FMI mostrou “pouco interesse” no impacto social das medidas em Portugal

A entidade independente que avalia o FMI diz que as autoridades portuguesas queixaram-se da ausência de preocupação do Fundo com as questões sociais durante o programa da troika.

A análise do Gabinete de Avaliação Independente do Fundo Monetário Internacional revela que as autoridades portuguesas queixam-se que a equipa do FMI demonstrou “pouco interesse” no impacto social das reformas. O relatório publicado esta terça-feira considera que o desempenho do fundo foi positivo, mas assinala as queixas deixadas pelos Estados onde o FMI interveio. O documento deixa ainda cinco recomendações.

De acordo com as autoridades portuguesas entrevistadas para esta avaliação, a equipa do FMI estava principalmente focada na consolidação orçamental durante o programa [de assistência financeira] e evidenciou pouco interesse no impacto social das medidas reformadoras, preferindo deixar tais assuntos para as instituições europeias“, lê-se no relatório do Gabinete de Avaliação Independente. Já as autoridades da Grécia — onde o FMI ainda continua presente — criticaram o FMI por não compreender o sistema de proteção social do país.

Recorde-se que em setembro do ano passado o Ministério das Finanças português criticou duramente o FMI. “Quando o FMI [Fundo Monetário Internacional] classifica o Programa [implementado entre 2011 e 2014] como um ‘sucesso qualificado’, o Governo opta antes por promover uma avaliação mais detalhada do Programa”, escreveu o gabinete de Mário Centeno, acusando o Fundo de aplicar medidas que resultaram num “enorme custo social”.

Contudo, é preciso ressalvar que este estudo não incidiu sobre o impacto da intervenção do FMI na proteção dos mais pobres. Este estudo tinha como objetivo avaliar a perceção das autoridades da utilidade dos conselhos do Fundo para a proteção social.

Mais à frente no relatório, a análise Gabinete de Avaliação Independente revela que, nos programas de ajustamento, o papel do FMI foi mais de suporte do que de destaque nos esforços para minimizar os “custos sociais do ajustamento [orçamental]”. “Os comunicados de imprensa do FMI para os programas da Grécia, Irlanda, Portugal e Chipre enfatizaram a necessidade de proteger os grupos vulneráveis e/ou reforçar os sistemas de segurança social”, refere o relatório.

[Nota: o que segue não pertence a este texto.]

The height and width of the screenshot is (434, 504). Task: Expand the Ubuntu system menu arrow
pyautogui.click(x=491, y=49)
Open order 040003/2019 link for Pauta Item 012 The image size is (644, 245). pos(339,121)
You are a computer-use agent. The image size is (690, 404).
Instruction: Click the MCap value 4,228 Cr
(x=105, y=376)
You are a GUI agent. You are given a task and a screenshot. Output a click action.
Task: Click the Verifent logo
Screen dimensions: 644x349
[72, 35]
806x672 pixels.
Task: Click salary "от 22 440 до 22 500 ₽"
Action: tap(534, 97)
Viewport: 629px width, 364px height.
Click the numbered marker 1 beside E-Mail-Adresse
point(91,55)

A análise geral ao desempenho do FMI conclui que “tradicionalmente” o papel do FMI na proteção social era “limitado”, dado que o foco estava no campo orçamental. No entanto, o Gabinete refere que o Fundo tem mudado essa atitude, dando mais atenção a esse campo. “Reconhecendo o aumento global da atenção aos assuntos relativos à proteção social, a avaliação encontrou níveis diferentes de envolvimento do FMI entre os países e ao longo do tempo”, analisa o relatório.

O próprio Gabinete de Avaliação Independente admite que “avaliar o envolvimento do FMI na proteção social é complicado pelo facto de que não existe uma definição standard para ‘proteção social'”, referindo que há “fatores idiossincráticos” a perturbar a análise: “a equipa [do FMI] tinha diferentes opiniões sobre o que esperavam do seu trabalho nesta área específica e no papel específico do FMI“. Esta dificuldade resultou numa das conclusões do trabalho, a de que as autoridades dos países notaram frequentemente que os conselhos do FMI eram genéricos e não tinham em conta as circunstâncias nacionais.

Como resolver este problema?

Identificado o problema, a equipa deixa cinco recomendações:

  1. O FMI devia estabelecer uma estratégia clara e estruturada para guiar o seu envolvimento na proteção social entre as várias prioridades que existem;
  2. O Fundo deveria sugerir polícias desenhadas à medida das necessidades e da situação do país em concreto, aproveitando o trabalho já feito pelas autoridades nacionais ou outro tipo de parceiros como o Banco Mundial ou a OCDE;
  3. O FMI necessita de encontrar abordagens mais realistas e eficientes no desenho dos programas para assegurar que os impactos adversos das medidas nos mais vulneráveis sejam mitigados;
  4. Em termos de comunicação externa, o FMI deveria explicar de forma realista a sua abordagem aos temas da proteção social, e o que consegue ou não fazer nesse assunto, tendo em conta o seu mandato e os seus recursos limitados;
  5. O Fundo deveria empenhar-se em cooperar com outras instituições na proteção social para encontrar formas de trabalhar construtivamente.